About those muscles …
You can’t ignore the second half of the fitness equation: Strength training, which keeps muscle mass and bone density at their peak to help fend off pounds. And strength training is especially important since we naturally start to lose muscle as we age.
A great place to start is with a tutorial on the weight machines at a gym. (Don't be afraid to ask for help or even pay for a one-time training session on them.) Doing so, says Hamilton, helps you establish the proper form safely. “Machines are good for beginners because they determine the path of motion that the limb will go through. They’re rigged to go a certain way, so you don’t have to balance the weight or be in control of the arc of motion,” says Hamilton, who often starts people on machines or body-weight exercises, then gradually adds additional resistance in the form of free weights or elastic exercise bands.
Target big-bang muscles
As you get stronger, know that working in exercises that target large muscle groups, such as your glutes and quadriceps, can have big payoffs. The more muscle recruited during an exercise, the more calories burned.
Sit-to-stand exercises like squats are phenomenally productive, says Hamilton. Likewise, lunges. “They mimic our walking pattern, and that’s great for balance and fall prevention,” says Jo, who suggests doing the move in different directions — forward or to the side. For a simpler starting point, try an opposite arm and leg raise from a position of all fours.
When doing these exercises, work to fatigue with no loss of form. Aim to build up to two to three sets of 10 repetitions. Doing them “three times a week is optimal, but twice a week is better than not all,” says Lischin. “You can start with as little as 10 minutes, and it’s important not to do too much too soon.
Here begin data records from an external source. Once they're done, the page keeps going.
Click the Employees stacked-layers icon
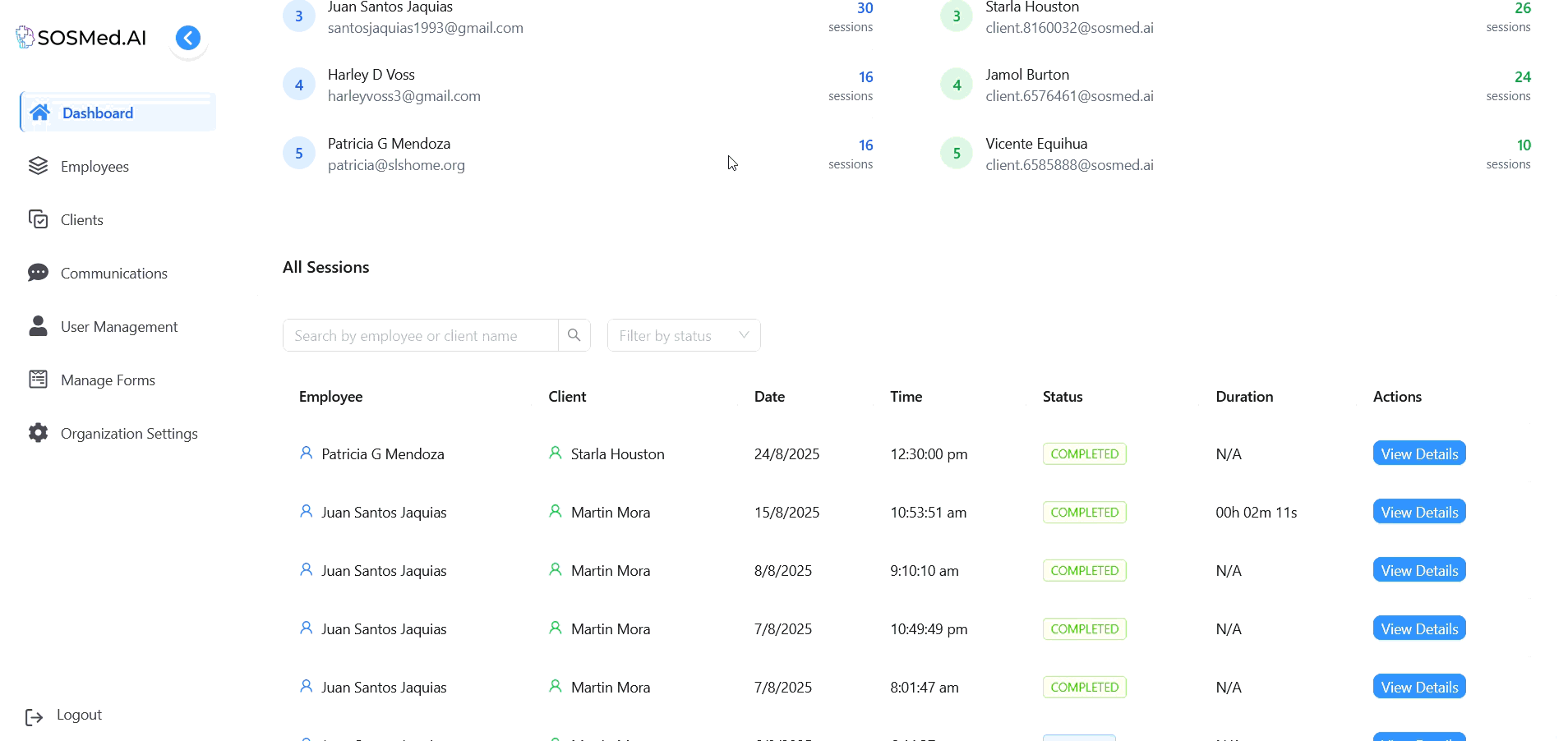Image resolution: width=1568 pixels, height=741 pixels. [38, 165]
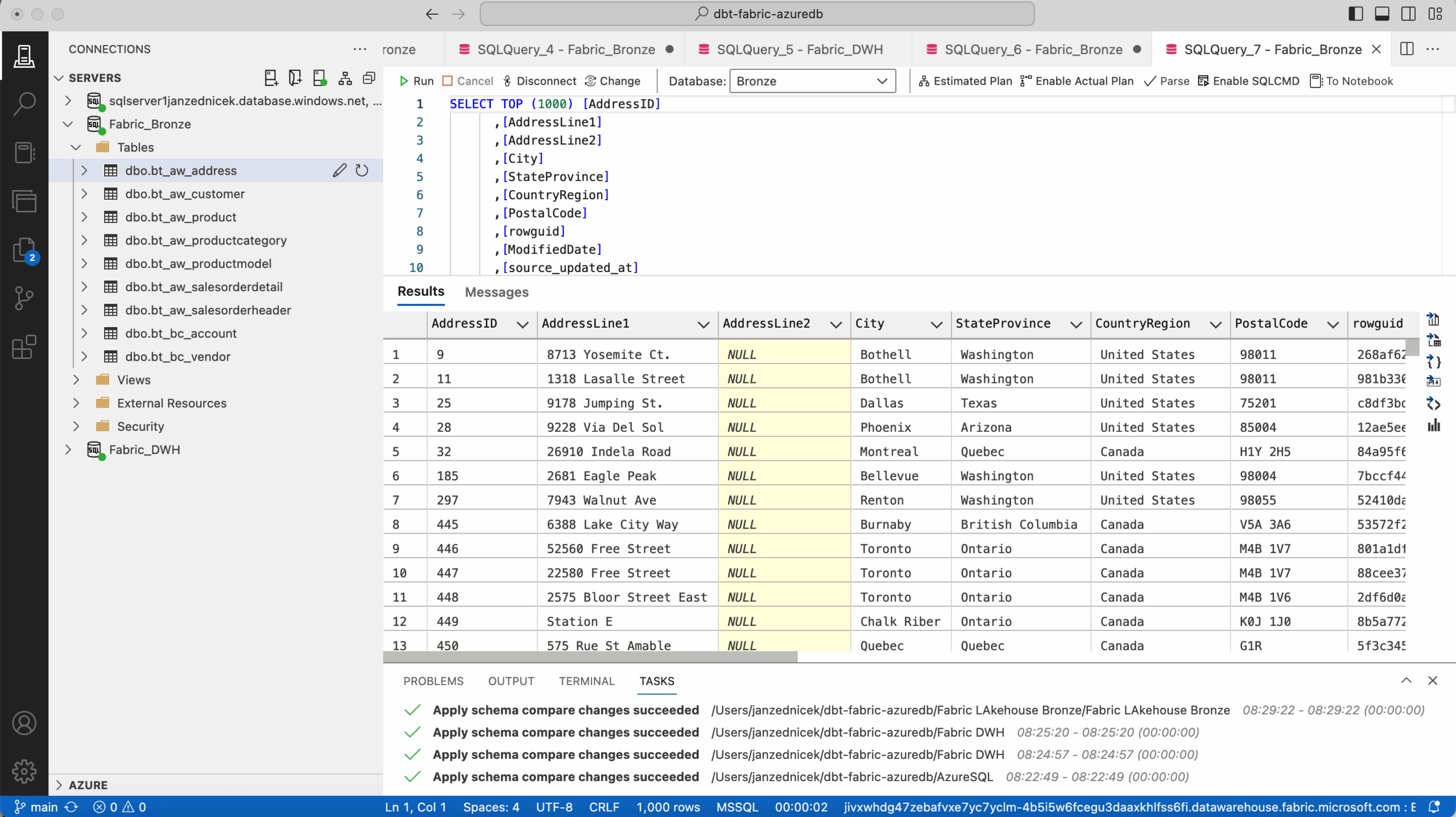Image resolution: width=1456 pixels, height=817 pixels.
Task: Open the notifications bell in status bar
Action: [1434, 807]
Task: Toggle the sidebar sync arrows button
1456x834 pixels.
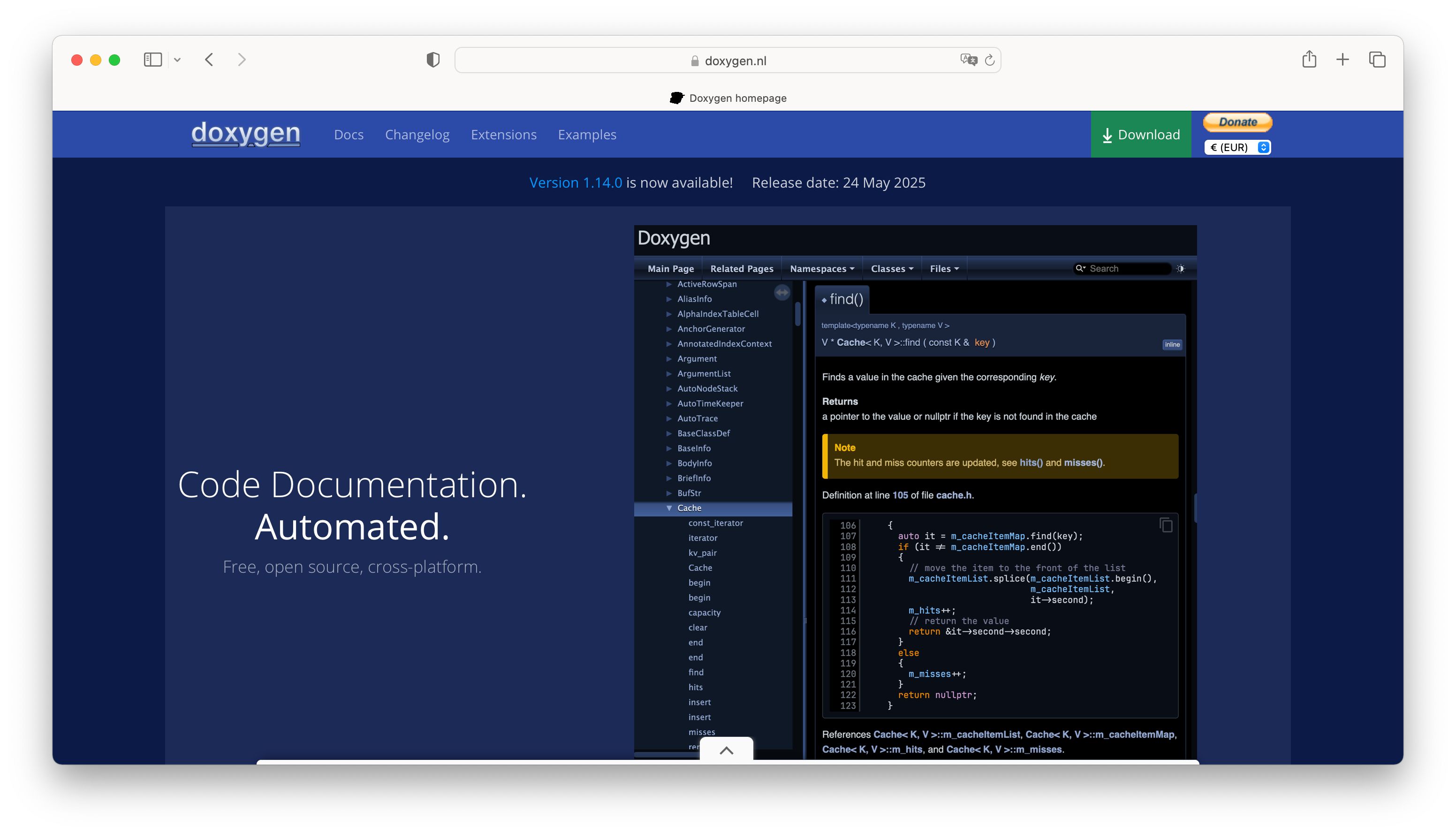Action: tap(782, 293)
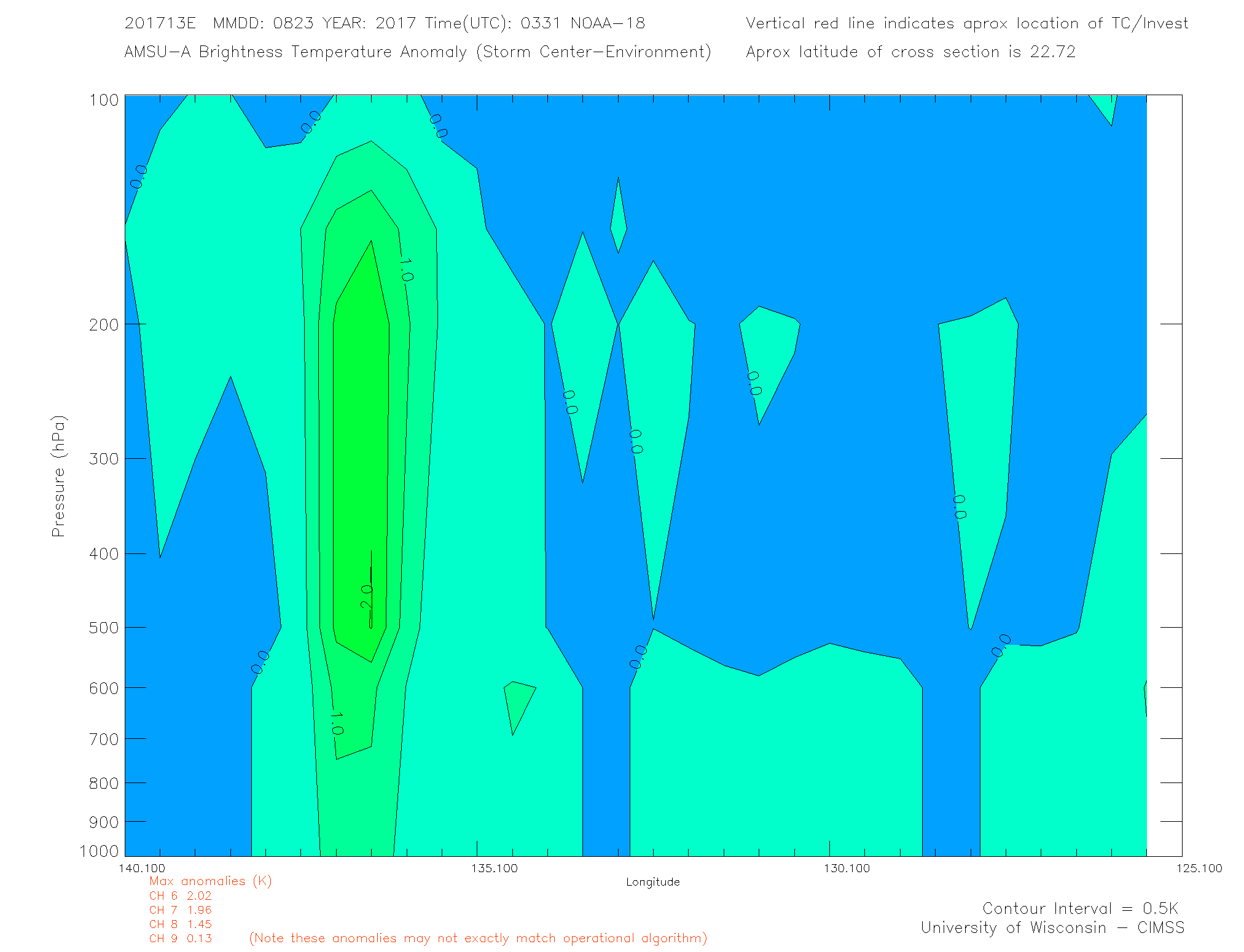Click the 135.100 longitude tick label
The height and width of the screenshot is (952, 1244).
[x=495, y=868]
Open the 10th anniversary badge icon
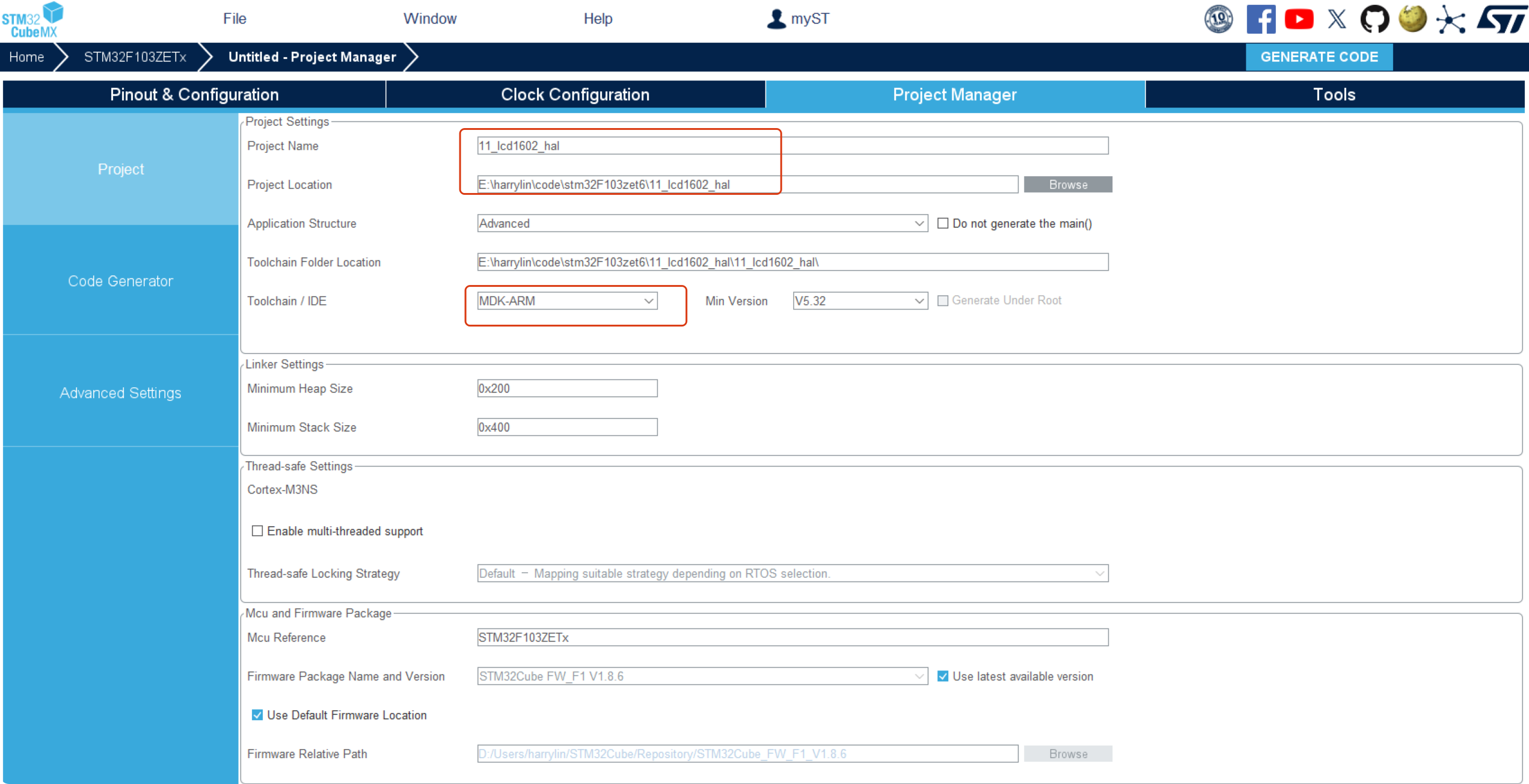Image resolution: width=1529 pixels, height=784 pixels. pos(1218,19)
You can always increase your time.”
And don’t forget to stretch
Studies show that stress can lead to food cravings — and the excess poundage that goes with them. But research from the University of Washington found that those who practiced yoga regularly are better at mindful eating, that is, only chowing down when they’re hungry.
So substitute a yoga class for a walk, and you’ll even get some strength-building benefits from a session. Yoga, according to Jo, employs “an active flexibility technique,” a fancy term that basically means using the strength of your own muscles to hold your position. What’s more, as a whole body experience, yoga also takes “your muscles and joints through a range of motions that help with flexibility,” says Jo, making you that much more ready to face the gym or walking path tomorrow.